I love foreign policy discussions, and we desperately need more anti-war voices like his on the debate stage. His platform was the best, ending the use of military drones,denuclearization, no more arm sales overseas, closing Guantanamo Bay and paying restitution for survivors, bringing home every troop deployed. Now that Trump has put Venezuela under an embargo this week I want to see some more democrats in the this primary channel a drop of the Gravel's courage. On the issue of Venezuela as far as I am aware no democrat running directly endorses military intervention in this country, which is good. The issue of sanctions is another matter though, only a handful of candidates have specifically said "no" to this, the majority support them or haven't addressed this aspect one way or the other. I was pleasantly surprised to see Marianne Williamson and Andrew Yang were among the voices who came out against the sanctions on Venezuela on their website and social media. Tulsi Gabbard has also clarified that her anti-intervention stance includes no sanctions on the country. Gravel has always been the loudest voice against sanctions as a form of economic warfare however. Nobody says it quite like him and a quote he made earlier this year in an interview with Intercept was just music to my ears. "It is absolutely ridiculous to think that there’s a threat to us. There is, for terror. Now, that’s a whole other problem. And we bring that terror onto ourselves by the way we conduct ourselves around the world. Here, just look at the issue of sanctions. Who the hell are we to sanction anybody? Sanctions — like what we’re doing right now in Venezuela — those sanctions are going to cost tens of thousands of deaths primarily children, I might say. And so we do this wantonly and with a level of arrogance.

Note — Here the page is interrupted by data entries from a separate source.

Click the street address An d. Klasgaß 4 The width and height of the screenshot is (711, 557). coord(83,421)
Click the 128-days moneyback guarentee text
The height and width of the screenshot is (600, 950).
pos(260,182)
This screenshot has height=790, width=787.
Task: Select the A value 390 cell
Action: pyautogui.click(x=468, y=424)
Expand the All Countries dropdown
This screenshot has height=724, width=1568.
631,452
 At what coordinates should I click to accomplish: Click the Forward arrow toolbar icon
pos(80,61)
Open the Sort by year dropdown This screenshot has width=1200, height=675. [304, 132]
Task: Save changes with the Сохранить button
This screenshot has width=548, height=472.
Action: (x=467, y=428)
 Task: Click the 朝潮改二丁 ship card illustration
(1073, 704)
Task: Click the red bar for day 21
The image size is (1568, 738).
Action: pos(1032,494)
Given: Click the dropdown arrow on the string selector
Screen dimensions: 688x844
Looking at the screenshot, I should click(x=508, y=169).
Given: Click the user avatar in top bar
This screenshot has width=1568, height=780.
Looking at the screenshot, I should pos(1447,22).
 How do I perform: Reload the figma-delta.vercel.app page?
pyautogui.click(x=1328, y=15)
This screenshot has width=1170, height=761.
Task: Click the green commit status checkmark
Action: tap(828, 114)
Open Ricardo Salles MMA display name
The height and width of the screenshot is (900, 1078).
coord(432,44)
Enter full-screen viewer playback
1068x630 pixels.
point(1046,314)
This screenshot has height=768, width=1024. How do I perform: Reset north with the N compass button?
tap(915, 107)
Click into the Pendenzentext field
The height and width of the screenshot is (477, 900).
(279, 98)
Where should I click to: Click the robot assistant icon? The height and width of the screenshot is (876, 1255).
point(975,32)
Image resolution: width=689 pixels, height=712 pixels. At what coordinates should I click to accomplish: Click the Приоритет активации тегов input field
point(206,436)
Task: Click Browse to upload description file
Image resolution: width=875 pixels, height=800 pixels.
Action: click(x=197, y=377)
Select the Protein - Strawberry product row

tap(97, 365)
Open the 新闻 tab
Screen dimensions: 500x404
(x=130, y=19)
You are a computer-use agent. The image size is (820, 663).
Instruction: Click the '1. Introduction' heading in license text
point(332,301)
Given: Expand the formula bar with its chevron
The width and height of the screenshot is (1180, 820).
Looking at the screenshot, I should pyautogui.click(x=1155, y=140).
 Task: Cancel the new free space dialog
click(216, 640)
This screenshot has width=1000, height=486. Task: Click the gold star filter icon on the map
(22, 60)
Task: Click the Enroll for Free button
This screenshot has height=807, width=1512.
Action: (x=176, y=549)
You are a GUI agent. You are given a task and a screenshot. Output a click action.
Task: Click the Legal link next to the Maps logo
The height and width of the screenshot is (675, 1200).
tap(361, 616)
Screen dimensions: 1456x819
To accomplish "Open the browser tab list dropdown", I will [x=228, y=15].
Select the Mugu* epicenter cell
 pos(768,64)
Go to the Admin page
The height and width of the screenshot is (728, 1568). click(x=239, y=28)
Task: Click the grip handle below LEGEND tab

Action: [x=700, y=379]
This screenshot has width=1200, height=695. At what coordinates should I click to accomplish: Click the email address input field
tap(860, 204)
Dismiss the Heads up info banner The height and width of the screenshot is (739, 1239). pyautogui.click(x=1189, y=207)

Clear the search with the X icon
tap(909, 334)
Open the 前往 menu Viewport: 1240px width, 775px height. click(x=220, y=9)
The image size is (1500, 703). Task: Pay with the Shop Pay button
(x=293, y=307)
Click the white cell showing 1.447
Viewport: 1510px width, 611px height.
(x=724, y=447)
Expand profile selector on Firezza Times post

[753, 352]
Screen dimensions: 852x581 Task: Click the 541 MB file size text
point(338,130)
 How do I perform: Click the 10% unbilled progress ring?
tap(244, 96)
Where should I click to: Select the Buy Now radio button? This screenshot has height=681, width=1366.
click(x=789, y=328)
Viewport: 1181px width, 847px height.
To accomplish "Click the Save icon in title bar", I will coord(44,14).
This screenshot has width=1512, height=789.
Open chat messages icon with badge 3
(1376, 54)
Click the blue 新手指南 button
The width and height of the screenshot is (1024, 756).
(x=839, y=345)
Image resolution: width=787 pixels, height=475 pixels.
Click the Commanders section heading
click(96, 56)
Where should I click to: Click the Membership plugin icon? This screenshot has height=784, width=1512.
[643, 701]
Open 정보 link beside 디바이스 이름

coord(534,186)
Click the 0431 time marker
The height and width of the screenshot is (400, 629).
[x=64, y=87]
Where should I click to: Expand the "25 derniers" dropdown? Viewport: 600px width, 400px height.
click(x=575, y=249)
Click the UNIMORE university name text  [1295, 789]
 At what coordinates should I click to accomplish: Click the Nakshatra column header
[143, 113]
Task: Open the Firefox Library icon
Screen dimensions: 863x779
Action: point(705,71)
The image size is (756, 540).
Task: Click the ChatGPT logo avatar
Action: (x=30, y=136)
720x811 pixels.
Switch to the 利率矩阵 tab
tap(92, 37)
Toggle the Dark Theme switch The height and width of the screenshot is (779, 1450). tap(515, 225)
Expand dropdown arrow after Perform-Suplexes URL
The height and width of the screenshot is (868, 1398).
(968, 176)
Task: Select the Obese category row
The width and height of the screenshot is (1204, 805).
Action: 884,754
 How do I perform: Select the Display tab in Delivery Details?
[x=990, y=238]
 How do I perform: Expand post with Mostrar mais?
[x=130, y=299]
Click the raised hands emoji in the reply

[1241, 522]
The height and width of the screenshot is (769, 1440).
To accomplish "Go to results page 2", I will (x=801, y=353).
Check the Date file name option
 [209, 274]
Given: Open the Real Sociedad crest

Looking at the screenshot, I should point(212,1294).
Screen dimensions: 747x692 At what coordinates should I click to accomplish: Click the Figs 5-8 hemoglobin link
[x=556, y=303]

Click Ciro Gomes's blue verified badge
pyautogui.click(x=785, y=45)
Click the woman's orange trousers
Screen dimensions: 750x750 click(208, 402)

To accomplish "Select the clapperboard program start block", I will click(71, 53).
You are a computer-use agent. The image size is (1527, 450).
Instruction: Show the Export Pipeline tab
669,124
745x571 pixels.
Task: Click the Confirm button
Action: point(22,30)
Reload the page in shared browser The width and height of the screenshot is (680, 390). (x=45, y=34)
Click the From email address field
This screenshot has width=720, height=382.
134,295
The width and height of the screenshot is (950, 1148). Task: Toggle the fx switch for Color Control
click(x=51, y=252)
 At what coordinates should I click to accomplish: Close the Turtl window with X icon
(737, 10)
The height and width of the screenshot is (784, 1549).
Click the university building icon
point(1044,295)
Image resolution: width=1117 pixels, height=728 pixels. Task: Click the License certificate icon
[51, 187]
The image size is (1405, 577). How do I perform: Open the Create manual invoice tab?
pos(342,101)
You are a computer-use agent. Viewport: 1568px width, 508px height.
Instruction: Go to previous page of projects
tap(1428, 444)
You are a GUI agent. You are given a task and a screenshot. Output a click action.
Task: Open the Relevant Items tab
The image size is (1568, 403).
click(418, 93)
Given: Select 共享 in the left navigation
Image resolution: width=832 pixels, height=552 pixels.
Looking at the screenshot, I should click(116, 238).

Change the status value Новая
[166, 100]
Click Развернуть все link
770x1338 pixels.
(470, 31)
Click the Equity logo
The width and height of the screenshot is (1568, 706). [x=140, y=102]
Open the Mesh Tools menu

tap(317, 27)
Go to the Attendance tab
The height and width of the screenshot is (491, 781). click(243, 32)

My God, where’s the sense of morality in our leadership today and in the past?" https://theintercept.com/2019/05/08/everywhere-is-war-the-american-threat-to-iran-venezuela-and-women/ It is always refreshing to hear someone put it that bluntly. |
I am extremely torn in the case of Venezuela because Maduro is an incompetent dictator that survives in power through blatant election-rigging, the state-endorsed kidnapping of opposition MPs (after abolishing Parliament when he lost the legislative elections) and paramilitary squads of hitmen that murder civilians (according to a UN report written by the former left-wing President of Chile). And by the time the sanctions kicked in, Maduro (and Chávez, his predecessor) had already managed to destroy most of the country's industry and cause hyperinflation and massive recessions and poverty, and was in debt default. And half of the sanctions imposed by Trump involve freezing the millions of dollars of ill-gotten gains Maduro and his henchmen had ammassed at the cost of millions of citzens over the past decades.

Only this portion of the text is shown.